God wasn’t happy with the prospect of this uninvited incursion. He was clearly an early proponent of secure borders. But he was impressed at the power of a collaborative network in action. He observed, “Behold, the people is one, and they have one language, nothing will be restrained from them, which they have imagined to do”
Now, you might think this is a good thing, but god, apparently, didn’t. He decided to “confound their language, that they my not understand one another’s speech” and scattered them around the face of all the earth. In a single moment creating all the worlds’ languages and cultures.
This story is a useful metaphor for the biggest challenge of creating a marketing supermind; if you don’t have a common language, collaborative efforts are doomed to fail.
A common language is not the only factor that drives success but it is the most critical. Without a common language you will never build your version of a tower that reaches heaven – with a common language you at least have a shot at success. Enough with the preamble, it’s time to explore how we go about creating a marketing supermind.
A Way Forward
Imagine a future where all of the individual brains that you employ in your business are connected into a single collective intelligence. One that is focused on the most important challenge that your business faces; the creation of sustainable and profitable growth.

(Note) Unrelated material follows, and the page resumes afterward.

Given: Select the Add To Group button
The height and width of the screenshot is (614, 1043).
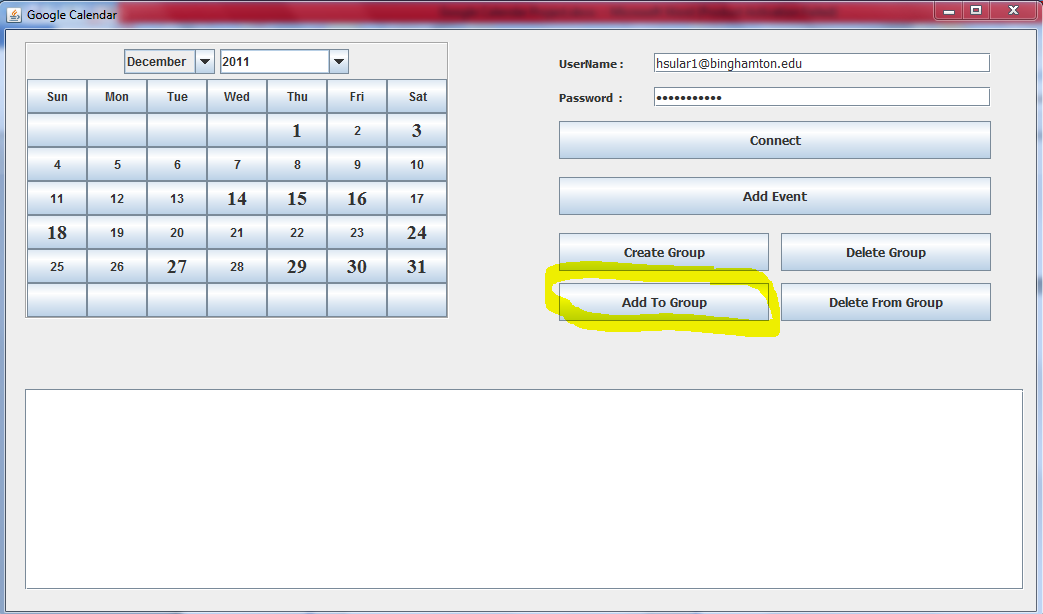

Imagine if you could out think your competition, drive innovation at levels never previously possible, execute flawlessly on campaigns and promotions and be acknowledged as the gold standard of marketing in your field, looked upon by the envious eyes of you competitors.
You might think this would be hard to achieve. And you would be right. It is. In fact it is a challenge so difficult that many companies won’t bother trying. But the reward is so great and the costs so relatively small, it is worth the effort. It is Pascal’s wager for the modern business.
I spend my time helping businesses to create marketing superminds. Occasionally with complete success, more often with some success, rarely without any success at all. The following four elements are based on what I’ve learned along the way.
- Change needs a catalyst
- A common framework of tools and methods is essential
- Enhance connectivity through technology
- Create a hierarchy of skills and knowledge
Change Needs a Catalyst
An object in a state of uniform motion will remain in that state unless an external force acts on it. What Newton observed in the physical world holds true for businesses and the individuals that work in them. Change doesn’t happen unless you create an external force to act on it. And that force must come from the top.
The first step in creating a marketing supermind is getting everyone in your business aligned and pushing in the same direction.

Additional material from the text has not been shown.